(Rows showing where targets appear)
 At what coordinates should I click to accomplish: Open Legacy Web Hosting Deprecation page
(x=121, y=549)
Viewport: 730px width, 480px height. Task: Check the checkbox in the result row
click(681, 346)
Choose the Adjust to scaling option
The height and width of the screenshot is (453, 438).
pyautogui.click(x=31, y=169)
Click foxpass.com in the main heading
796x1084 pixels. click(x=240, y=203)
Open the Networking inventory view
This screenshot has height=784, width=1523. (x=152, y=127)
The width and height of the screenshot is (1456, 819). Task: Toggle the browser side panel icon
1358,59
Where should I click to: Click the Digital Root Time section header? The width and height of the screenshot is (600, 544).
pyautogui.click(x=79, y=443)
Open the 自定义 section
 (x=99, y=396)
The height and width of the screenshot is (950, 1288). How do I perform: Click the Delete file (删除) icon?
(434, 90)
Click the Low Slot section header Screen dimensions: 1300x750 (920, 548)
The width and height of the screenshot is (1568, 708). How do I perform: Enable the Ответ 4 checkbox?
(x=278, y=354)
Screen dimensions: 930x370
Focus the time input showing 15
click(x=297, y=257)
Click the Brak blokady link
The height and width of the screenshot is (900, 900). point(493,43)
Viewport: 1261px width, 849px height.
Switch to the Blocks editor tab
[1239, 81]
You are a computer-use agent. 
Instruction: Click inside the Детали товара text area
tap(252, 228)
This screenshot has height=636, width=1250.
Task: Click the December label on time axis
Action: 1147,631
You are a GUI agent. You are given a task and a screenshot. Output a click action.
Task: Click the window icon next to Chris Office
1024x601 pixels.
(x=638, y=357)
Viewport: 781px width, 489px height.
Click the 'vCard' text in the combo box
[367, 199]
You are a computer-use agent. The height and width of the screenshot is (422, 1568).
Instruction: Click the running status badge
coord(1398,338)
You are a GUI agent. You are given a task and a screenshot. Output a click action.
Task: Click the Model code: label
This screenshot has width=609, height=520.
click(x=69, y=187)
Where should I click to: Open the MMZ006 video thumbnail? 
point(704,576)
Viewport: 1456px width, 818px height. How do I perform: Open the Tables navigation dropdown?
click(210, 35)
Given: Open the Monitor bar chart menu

REQUIRED WORK -
Reproduce the records word for word, starting at the very first line and ending with the line that contains "click(x=69, y=187)", with that line included.

COMPLETE OUTPUT -
 At what coordinates should I click to accomplish: Open Legacy Web Hosting Deprecation page
(x=121, y=549)
Viewport: 730px width, 480px height. Task: Check the checkbox in the result row
click(681, 346)
Choose the Adjust to scaling option
The height and width of the screenshot is (453, 438).
pyautogui.click(x=31, y=169)
Click foxpass.com in the main heading
796x1084 pixels. click(x=240, y=203)
Open the Networking inventory view
This screenshot has height=784, width=1523. (x=152, y=127)
The width and height of the screenshot is (1456, 819). Task: Toggle the browser side panel icon
1358,59
Where should I click to: Click the Digital Root Time section header? The width and height of the screenshot is (600, 544).
pyautogui.click(x=79, y=443)
Open the 自定义 section
 (x=99, y=396)
The height and width of the screenshot is (950, 1288). How do I perform: Click the Delete file (删除) icon?
(434, 90)
Click the Low Slot section header Screen dimensions: 1300x750 (920, 548)
The width and height of the screenshot is (1568, 708). How do I perform: Enable the Ответ 4 checkbox?
(x=278, y=354)
Screen dimensions: 930x370
Focus the time input showing 15
click(x=297, y=257)
Click the Brak blokady link
The height and width of the screenshot is (900, 900). point(493,43)
Viewport: 1261px width, 849px height.
Switch to the Blocks editor tab
[1239, 81]
You are a computer-use agent. 
Instruction: Click inside the Детали товара text area
tap(252, 228)
This screenshot has height=636, width=1250.
Task: Click the December label on time axis
Action: 1147,631
You are a GUI agent. You are given a task and a screenshot. Output a click action.
Task: Click the window icon next to Chris Office
1024x601 pixels.
(x=638, y=357)
Viewport: 781px width, 489px height.
Click the 'vCard' text in the combo box
[367, 199]
You are a computer-use agent. The height and width of the screenshot is (422, 1568).
Instruction: Click the running status badge
coord(1398,338)
You are a GUI agent. You are given a task and a screenshot. Output a click action.
Task: Click the Model code: label
This screenshot has width=609, height=520.
click(x=69, y=187)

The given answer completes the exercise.